Given request: Give each line of these entries as an item in a numbered list, skipping blank lines.

.....

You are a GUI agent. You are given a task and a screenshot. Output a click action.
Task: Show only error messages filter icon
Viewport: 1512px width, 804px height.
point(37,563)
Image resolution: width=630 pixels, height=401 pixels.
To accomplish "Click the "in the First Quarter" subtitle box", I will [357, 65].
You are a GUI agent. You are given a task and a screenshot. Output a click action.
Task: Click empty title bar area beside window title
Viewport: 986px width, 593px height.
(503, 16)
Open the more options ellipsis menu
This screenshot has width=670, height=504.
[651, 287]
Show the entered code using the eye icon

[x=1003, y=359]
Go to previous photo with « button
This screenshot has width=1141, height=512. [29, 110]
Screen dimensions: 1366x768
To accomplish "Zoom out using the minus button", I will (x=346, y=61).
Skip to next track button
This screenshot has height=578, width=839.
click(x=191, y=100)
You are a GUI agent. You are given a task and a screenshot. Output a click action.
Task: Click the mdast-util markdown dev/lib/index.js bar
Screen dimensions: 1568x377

.....

Result of the task:
1. You are a GUI agent. You are given a task and a screenshot. Output a click action.
2. Task: Show only error messages filter icon
3. Viewport: 1512px width, 804px height.
4. point(37,563)
5. Image resolution: width=630 pixels, height=401 pixels.
6. To accomplish "Click the "in the First Quarter" subtitle box", I will [357, 65].
7. You are a GUI agent. You are given a task and a screenshot. Output a click action.
8. Task: Click empty title bar area beside window title
9. Viewport: 986px width, 593px height.
10. (503, 16)
11. Open the more options ellipsis menu
12. This screenshot has width=670, height=504.
13. [651, 287]
14. Show the entered code using the eye icon
15. [x=1003, y=359]
16. Go to previous photo with « button
17. This screenshot has width=1141, height=512. [29, 110]
18. Screen dimensions: 1366x768
19. To accomplish "Zoom out using the minus button", I will (x=346, y=61).
20. Skip to next track button
21. This screenshot has height=578, width=839.
22. click(x=191, y=100)
23. You are a GUI agent. You are given a task and a screenshot. Output a click action.
24. Task: Click the mdast-util markdown dev/lib/index.js bar
25. Screen dimensions: 1568x377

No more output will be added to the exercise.